MINEOLA, NY – Nassau County Comptroller Jack Schnirman today released a fact sheet on the state of the county’s finances ahead of the Nassau County Legislature’s January 29 meeting, where a decision on how to pay a $45 million legal settlement will be made.
“This decision will have a major impact on the county’s financial position,” Schnirman said. “We are making sure the legislature and public know all the facts beforehand so there is no confusion as to how much money the county actually has available to deal with this issue.”
Here are the facts based on the county’s latest FY 2016 audited financial statements, which were released in July 2017:
• An outside auditing firm determined that as of the end of FY 2016, the county had $46.8 million of available resources (the unassigned fund balance) from county primary operating funds.
• In 2017, Nassau County placed $45 million of its available cash in a designated account pursuant to a court order.
• In late 2017, Nassau County utilized short-term borrowing to cover other expenses in order to keep the $45 million in cash available so it could continue to honor the court order.
o Since Nassau County lost the lawsuit, it must pay the settlement and is still obligated to pay back the short-term loan.
o That short-term loan must be paid back by the fourth quarter of 2018.
• The settlement costs were not included as a separate line item in the FY 2017 or FY 2018 budgets.
• The settlement must be paid by February 7, 2018, and if no action is taken a direct transfer would leave only $1.8 million in the unassigned available fund balance.
• This is a small amount of unassigned available funds for a county that spends $3 billion a year, and it will likely be considered a negative factor when bond ratings are determined.
• All other fund balances are restricted, committed, or assigned to specific purposes.

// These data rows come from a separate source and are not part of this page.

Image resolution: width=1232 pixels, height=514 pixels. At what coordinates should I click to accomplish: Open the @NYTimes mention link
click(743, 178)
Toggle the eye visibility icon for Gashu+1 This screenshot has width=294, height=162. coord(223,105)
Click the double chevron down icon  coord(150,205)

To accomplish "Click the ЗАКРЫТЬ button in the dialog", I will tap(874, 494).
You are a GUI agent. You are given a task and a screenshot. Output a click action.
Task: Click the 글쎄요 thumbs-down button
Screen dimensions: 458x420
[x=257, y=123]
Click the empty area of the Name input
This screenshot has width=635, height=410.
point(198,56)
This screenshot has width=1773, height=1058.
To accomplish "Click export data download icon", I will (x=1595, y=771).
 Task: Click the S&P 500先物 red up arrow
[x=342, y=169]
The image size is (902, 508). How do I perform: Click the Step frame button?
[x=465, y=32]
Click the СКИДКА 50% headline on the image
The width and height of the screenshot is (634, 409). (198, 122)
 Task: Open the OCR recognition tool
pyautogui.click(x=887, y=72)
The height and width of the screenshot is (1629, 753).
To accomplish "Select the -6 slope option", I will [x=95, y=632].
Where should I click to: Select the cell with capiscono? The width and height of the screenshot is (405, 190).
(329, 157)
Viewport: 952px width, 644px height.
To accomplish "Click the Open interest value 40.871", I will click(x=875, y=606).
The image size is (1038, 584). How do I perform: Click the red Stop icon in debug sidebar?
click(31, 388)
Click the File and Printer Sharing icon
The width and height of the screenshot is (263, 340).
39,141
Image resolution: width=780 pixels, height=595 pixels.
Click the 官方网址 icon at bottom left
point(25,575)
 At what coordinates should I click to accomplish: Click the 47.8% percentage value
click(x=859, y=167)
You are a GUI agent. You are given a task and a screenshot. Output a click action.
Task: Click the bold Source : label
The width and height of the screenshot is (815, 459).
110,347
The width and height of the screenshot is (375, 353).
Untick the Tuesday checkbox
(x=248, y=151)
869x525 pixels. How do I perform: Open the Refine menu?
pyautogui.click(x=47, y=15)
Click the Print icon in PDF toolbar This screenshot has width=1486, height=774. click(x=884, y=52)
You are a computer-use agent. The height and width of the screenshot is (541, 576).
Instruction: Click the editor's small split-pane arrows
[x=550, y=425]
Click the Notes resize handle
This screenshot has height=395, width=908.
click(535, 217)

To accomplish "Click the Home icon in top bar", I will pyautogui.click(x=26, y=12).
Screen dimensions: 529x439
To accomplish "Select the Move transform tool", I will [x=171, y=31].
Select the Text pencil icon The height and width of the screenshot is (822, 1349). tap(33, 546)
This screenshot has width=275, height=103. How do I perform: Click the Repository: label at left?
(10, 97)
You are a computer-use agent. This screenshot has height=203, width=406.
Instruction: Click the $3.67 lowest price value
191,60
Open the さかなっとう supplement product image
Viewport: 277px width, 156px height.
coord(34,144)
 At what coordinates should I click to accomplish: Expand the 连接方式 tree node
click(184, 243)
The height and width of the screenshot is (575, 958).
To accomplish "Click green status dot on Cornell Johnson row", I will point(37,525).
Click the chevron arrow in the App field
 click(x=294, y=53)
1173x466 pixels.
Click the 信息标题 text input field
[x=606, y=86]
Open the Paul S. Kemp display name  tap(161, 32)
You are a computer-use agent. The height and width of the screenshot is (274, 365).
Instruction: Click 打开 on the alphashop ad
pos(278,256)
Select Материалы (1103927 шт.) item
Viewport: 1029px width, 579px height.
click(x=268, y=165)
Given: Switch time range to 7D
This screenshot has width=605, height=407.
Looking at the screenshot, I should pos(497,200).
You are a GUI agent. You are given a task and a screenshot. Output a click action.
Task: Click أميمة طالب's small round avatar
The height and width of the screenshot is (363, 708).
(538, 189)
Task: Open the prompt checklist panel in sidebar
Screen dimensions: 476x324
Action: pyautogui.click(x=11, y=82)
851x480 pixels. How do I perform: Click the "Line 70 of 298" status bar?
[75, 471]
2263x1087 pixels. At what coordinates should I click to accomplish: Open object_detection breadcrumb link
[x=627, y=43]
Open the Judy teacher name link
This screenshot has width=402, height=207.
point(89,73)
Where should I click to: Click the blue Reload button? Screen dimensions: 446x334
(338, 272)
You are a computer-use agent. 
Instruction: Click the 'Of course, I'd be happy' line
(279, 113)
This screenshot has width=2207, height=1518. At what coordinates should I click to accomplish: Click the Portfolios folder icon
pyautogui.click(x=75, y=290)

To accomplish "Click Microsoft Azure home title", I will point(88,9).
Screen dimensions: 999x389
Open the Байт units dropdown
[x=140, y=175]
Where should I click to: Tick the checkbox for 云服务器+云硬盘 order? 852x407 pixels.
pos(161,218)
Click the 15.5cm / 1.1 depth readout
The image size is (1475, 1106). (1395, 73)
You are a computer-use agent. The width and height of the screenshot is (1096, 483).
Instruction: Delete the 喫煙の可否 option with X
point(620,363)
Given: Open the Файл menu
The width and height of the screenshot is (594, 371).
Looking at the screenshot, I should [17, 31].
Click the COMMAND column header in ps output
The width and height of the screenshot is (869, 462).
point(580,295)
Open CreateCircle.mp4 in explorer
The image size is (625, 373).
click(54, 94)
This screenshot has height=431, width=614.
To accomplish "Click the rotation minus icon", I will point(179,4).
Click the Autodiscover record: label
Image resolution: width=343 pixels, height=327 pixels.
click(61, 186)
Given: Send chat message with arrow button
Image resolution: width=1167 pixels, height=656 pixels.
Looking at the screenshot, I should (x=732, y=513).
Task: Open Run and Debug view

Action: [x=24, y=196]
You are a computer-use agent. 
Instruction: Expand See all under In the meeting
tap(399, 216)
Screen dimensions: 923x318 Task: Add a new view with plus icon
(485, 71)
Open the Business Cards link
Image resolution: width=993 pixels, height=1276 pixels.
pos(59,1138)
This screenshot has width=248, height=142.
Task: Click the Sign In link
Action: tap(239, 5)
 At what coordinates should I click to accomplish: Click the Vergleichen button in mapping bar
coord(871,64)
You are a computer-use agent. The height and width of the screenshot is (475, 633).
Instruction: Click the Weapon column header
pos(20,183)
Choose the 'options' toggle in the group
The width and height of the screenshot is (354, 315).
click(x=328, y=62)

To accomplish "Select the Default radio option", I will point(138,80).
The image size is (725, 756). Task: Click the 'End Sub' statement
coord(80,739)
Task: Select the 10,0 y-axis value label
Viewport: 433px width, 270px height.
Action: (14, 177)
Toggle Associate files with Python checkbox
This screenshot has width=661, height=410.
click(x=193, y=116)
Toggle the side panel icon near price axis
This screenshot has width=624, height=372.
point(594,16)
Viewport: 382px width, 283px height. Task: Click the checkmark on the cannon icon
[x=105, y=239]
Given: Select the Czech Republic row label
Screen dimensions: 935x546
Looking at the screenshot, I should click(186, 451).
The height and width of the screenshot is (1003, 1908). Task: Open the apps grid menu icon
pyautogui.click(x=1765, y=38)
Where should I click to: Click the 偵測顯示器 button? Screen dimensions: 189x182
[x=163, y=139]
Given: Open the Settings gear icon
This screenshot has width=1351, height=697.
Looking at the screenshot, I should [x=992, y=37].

Because of these restrictions, there is no available $179 million surplus in the primary operating funds that can be utilized for this or any other unplanned expense.
Staff from the Office of the Nassau County Comptroller met with representatives from the legislature and county executive’s office over the past two weeks to review these figures and will make a presentation at Monday’s meeting.
“The county cannot afford to have important decisions about financial matters be mired in confusion because there are three different sets of books being used,” Schnirman said. “It is vital we have an honest and open discussion about the state of the county’s finances, and that is why I have released this fact sheet to the legislature and the public to ensure everyone is working off the same set of facts.”